4 October 2003

Blix warns inspectors on dangers of spin

Hans Blix warned the US-led experts hunting for weapons of mass destruction in Iraq yesterday to beware the dangers of 'spin' when presenting their findings to their political masters anxious to justify the invasion of Iraq.

'We don't want another epidemic of spin,' the former chief UN weapons inspector told The Independent, as President George Bush seized on the interim report to justify his decision to go to war.

David Kay, the American- appointed head of the search teams, said in his interim report that in the first three months of his work no weapons of mass destruction were found in Iraq, undermining a plank in the pro-war case.

Mr Bush said: 'The report states that Saddam Hussein's regime had a clandestine network of biological laboratories, a live strain of deadly agent botulinum, sophisticated concealment efforts, and advanced design work on prohibited longer range missiles.'

But Mr Blix pointed out that none of this constituted the 'serious and current threat' used by the British Government to justify war. Although Mr Blix did not accuse Tony Blair of lying, he said the Government 'should have exercised more critical judgment'.

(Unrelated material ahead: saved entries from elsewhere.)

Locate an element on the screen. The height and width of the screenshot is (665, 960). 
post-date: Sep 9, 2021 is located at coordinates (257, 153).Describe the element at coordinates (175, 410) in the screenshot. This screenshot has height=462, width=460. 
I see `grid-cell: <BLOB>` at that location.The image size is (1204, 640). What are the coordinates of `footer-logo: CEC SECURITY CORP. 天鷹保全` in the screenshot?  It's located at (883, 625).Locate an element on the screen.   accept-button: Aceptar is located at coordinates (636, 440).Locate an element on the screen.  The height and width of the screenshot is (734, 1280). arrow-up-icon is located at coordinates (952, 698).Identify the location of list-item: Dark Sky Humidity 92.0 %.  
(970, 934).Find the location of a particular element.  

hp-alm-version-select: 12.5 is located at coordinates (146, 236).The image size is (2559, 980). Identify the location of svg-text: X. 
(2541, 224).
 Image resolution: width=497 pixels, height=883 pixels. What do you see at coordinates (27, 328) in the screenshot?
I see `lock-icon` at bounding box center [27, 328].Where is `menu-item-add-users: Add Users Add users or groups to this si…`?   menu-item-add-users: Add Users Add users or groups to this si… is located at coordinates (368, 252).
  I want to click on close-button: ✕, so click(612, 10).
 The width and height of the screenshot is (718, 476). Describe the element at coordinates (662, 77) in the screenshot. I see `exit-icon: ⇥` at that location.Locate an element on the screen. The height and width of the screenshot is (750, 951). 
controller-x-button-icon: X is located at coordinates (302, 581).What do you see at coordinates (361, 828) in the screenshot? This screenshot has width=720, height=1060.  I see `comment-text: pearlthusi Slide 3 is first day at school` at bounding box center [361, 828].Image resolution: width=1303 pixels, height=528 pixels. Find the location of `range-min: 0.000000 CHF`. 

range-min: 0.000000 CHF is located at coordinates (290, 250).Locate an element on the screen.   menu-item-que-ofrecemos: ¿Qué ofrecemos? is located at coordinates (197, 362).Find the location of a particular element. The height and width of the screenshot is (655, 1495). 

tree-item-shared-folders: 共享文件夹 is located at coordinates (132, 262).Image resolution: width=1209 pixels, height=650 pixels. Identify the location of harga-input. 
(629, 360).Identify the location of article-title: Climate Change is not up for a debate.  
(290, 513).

He said: 'There was not a serious or imminent threat. They could have carried on with the policy of containment.'



This gets sillier and sillier by the hour. The war party has lived off the missing WMDs for months. Now that they have found none they've revived the ancient furphy that the weapons were moved to another country.

Now a cynic might think that holding a succession of 9-month inspections in a succession of invaded Middle Eastern countries is a tad excessive. Before we launch that expensive and time-consuming exercise, let's ask a simpler question.

Are there any claims by the war party which can be tested against known and existing facts? If there are such issues do they tend to show the war party as truthful or untruthful?

Did Iraq seek uranium from Niger or did it not? Did Rumsfeld claim to know the location of WMDs 'around Tikrit and Baghdad' or did he not? Was the 45-minute claim sexed up or was it not? Did Bush claim the trailers of mass destruction were WMDs or did he not?

But we can test further. We can ask if any single factual error, out of the legion of factual errors, tended to weaken the case for war?

The answers are easy. No contested factual claim by the war party has proved accurate. No disproved claim has ever tended to weaken the case for war. These guys are spinning so fast the planet will start falling apart if they're not stopped soon.

Oh, and by the way, botulinium occurs naturally in almost all soil. As Kay himself says, according to the The Age:

Kay, in a briefing later with reporters, said the Iraqi scientist who had the vial had been given it for safekeeping at his home by another, senior scientist, in 1993. He initially had other samples, most of which he quickly returned.

"He was storing them in his refrigerator," Kay said. "He had small children."

Although tests showed that the one vial of bacteria that the scientist kept was still viable, Kay offered no evidence it had been used in a weapons program during the last decade.



Bush has advisers on science issues. If he'd asked they could have told him about the lethality of the stuff. Even today, within 24 hours of his WMD sham being exposed, he's manufacturing more half-truths out of whole lies to try and make the whole shambling story live another day.